How I learned to stop worrying and love the secrecy system

From Eric Schlosser, The Truths Behind ‘Dr. Strangelove’  in The New Yorker.

“Although ‘Strangelove’ was clearly a farce, with the comedian Peter Sellers playing three roles, it was criticized for being implausible. An expert at the Institute for Strategic Studies called the events in the film ‘impossible on a dozen counts.’ ….The first casualty of every war is the truth — and the Cold War was no exception to that dictum. Half a century after [Director Stanley] Kubrick’s mad general, Jack D. Ripper, launched a nuclear strike on the Soviets to defend the purity of ‘our precious bodily fluids’ from Communist subversion, we now know that American officers did indeed have the ability to start a Third World War on their own.”

Secrecy spared us all that terrifying knowledge. Are you grateful?

Schlosser’s book, “Command and Control” brilliantly evokes, in slow-motion as it were, a September 1980 accident that nearly nuked northern Arkansas. I had just graduated from college at the time and I think I read one news story about it and forgot. For thee decades, I slept easy about nuclear safety. Now not so much.

5 thoughts on “How I learned to stop worrying and love the secrecy system”

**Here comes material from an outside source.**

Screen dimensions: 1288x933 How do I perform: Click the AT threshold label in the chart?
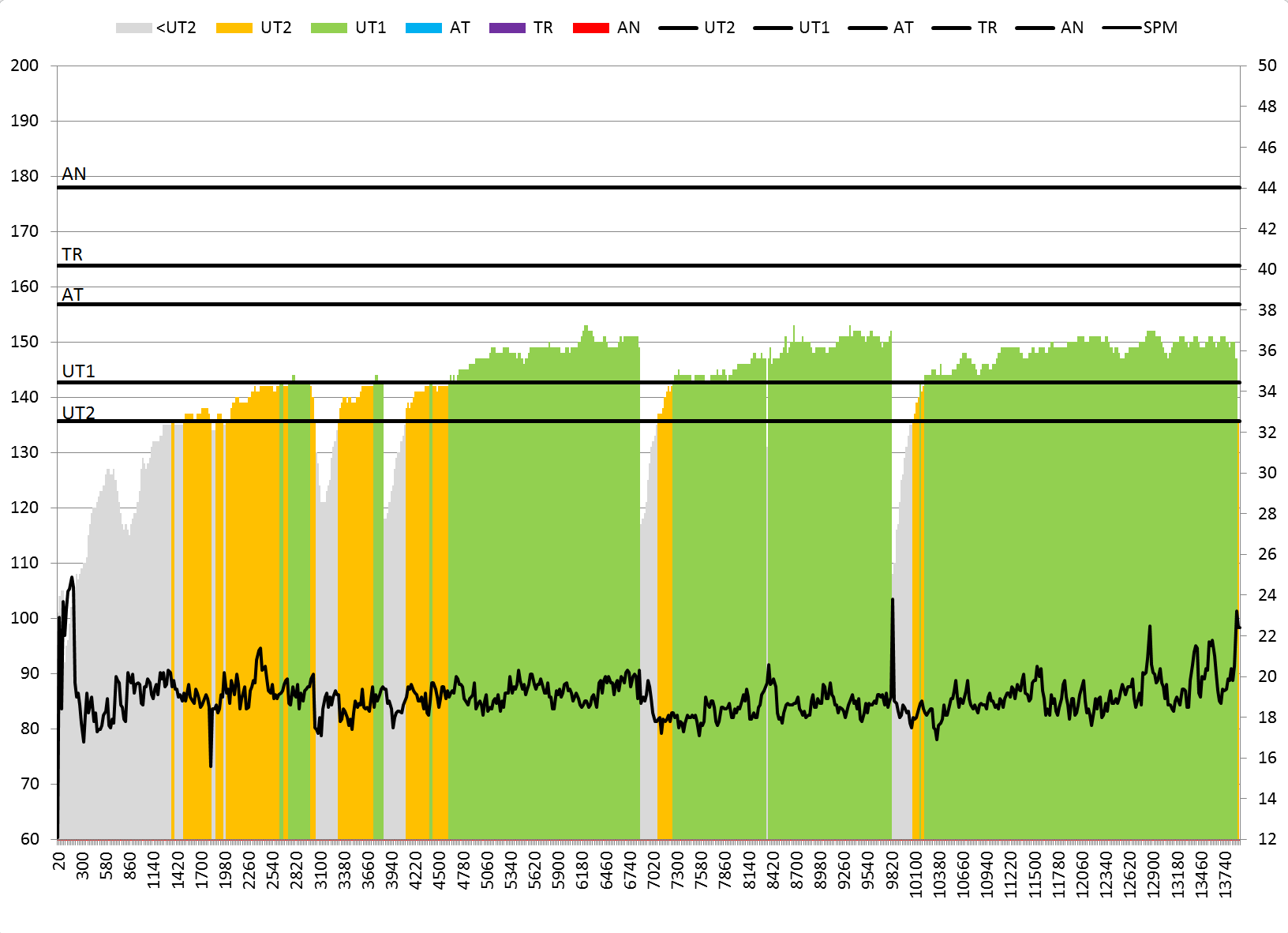click(x=73, y=294)
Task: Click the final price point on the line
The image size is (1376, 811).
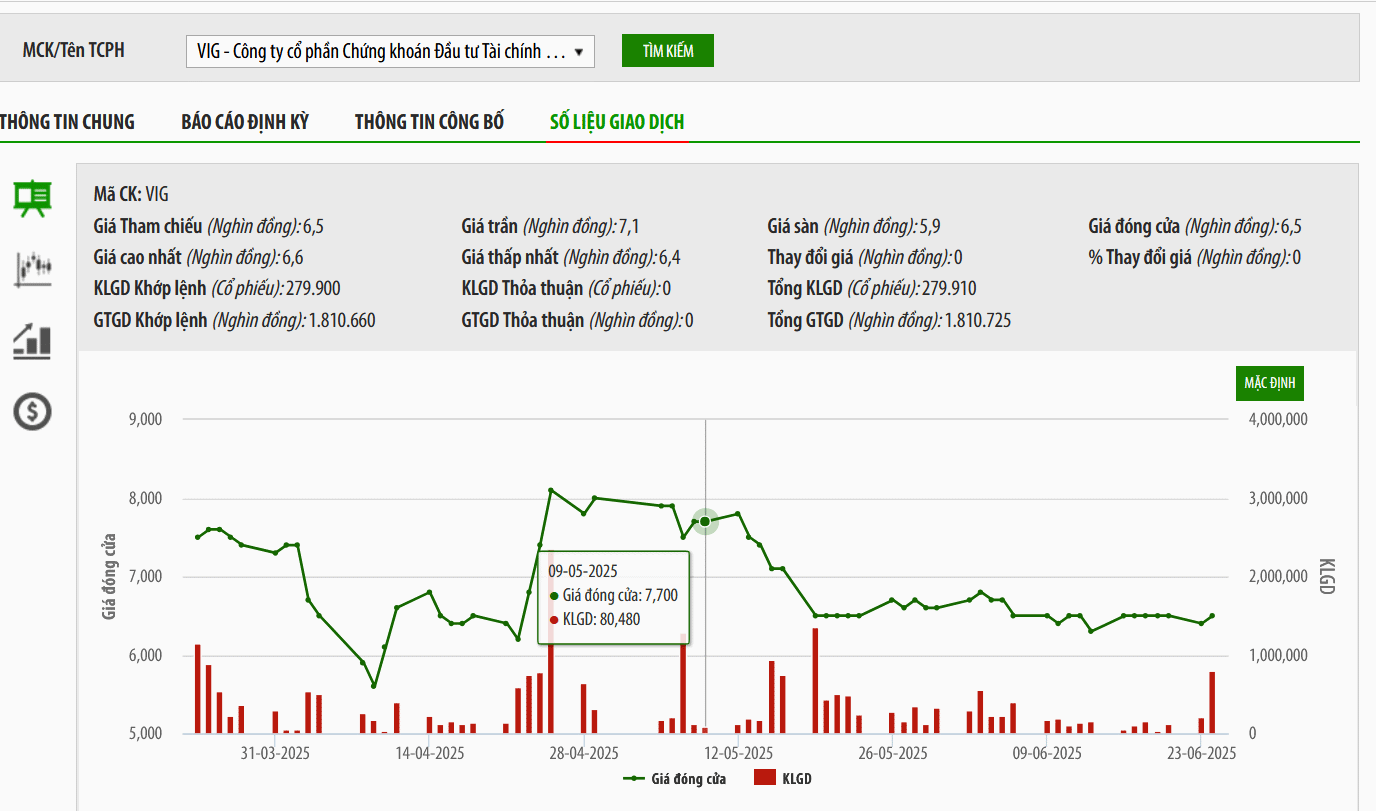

  1. Who was Jack D Ripper, “supposedly” based on? A General who vaporized a lot of Japanese in two different ways. Justifiably according to many, to end a war in which we were attacked. He pioneered the use of napalm there. He wanted a full invasion in the Bay of Pigs. He wanted a first strike on the USSR before, during, and after the Missile Crisis. Over it he told JFK face to face “it was almost as bad as the appeasement in Munich.” (google it).
    His activities on 11/22/63 are also an active topic among prominent researchers currently, in relation to the Air Force One tapes from that day.
    I Thank JFK to this day for standing up to General Curtis LeMay during the Cuban Missile Crisis for potentially preventing, me, my family, and Fellow Americans potential annihilation.

  2. General Ripper was right about fluoridation, it turns out. Too much fluoride given to a child can cause fluorosis, a rather permanent staining of the teeth. Purity of Essence should be engraved above the entrance to every public school.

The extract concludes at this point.